Les anglophones endurent les pires atrocités jamais subies dans notre pays ; ils ont été chassés de leurs terres ancestrales. On les trouve à Bonabéri, nombreux dans la petite ville de Souza, et sur toute l’étendue du Moungo jusqu’à Mélong. Ils peinent à trouver du travail, étant stigmatisés comme des Ambazoniens. Les jeunes femmes se tournent vers la prostitution pour survivre, tandis que d’autres se lancent dans de petits commerces. Certains ont choisi l’exil, cherchant refuge en Amérique du Sud avant de rejoindre les États-Unis. Les anglophones subissent des exactions depuis qu’ils vivent dans les régions francophones, traités comme des étrangers dans leur propre pays. Les policiers, malgré leur état de délabrement, ne leur montrent aucun sentiment.

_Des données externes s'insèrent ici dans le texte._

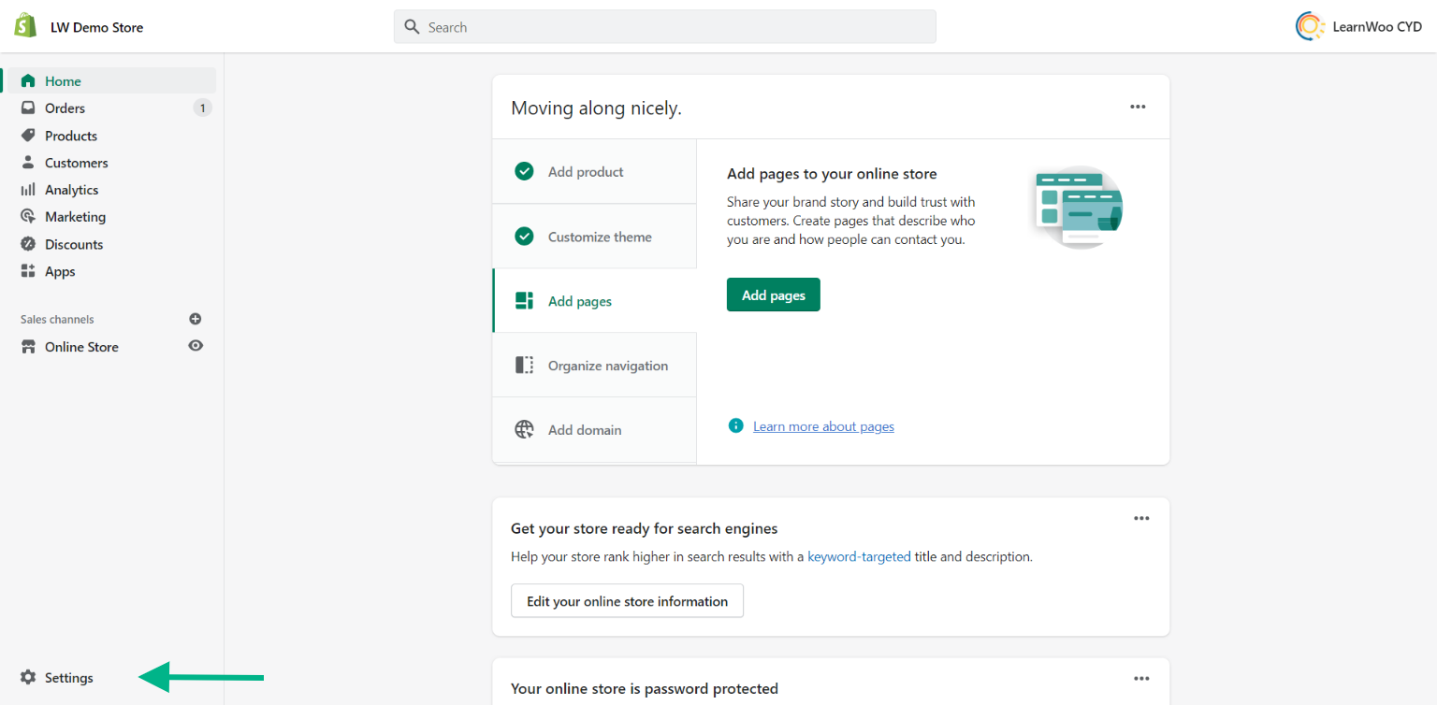Click the Add pages button
This screenshot has width=1437, height=705.
pyautogui.click(x=773, y=295)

Je ne peux le tolérer, et personne d’autre ne devrait l’accepter.
Des limogeages injustes
Récemment, 14 anglophones ont été licenciés dans une grande société à Douala sous prétexte qu’ils pourraient être des Ambazoniens, même si c’était le cas, ces derniers sont des Camerounais. Non, il doit exister de nouvelles façons d’aborder la justice sociale pour apporter un réconfort à ceux qui la subissent. Comment mettre en place cette justice moderne ? C’est une série d’événements que nous ne pouvons pas développer ici. Par exemple, beaucoup d’entre eux sont morts et ne peuvent même pas inhumer leur famille dans leur village. Les corps sont enterrés dans des lieux inconnus, ce qui va à l’encontre de leurs coutumes. Voyez par vous-même comment une telle communauté peut être tourmentée. Leur liberté a été suspendue, la mort est toujours présente pour eux. Ils sont balayés chaque jour comme des tas d’ordures dans les villes où ils se trouvent.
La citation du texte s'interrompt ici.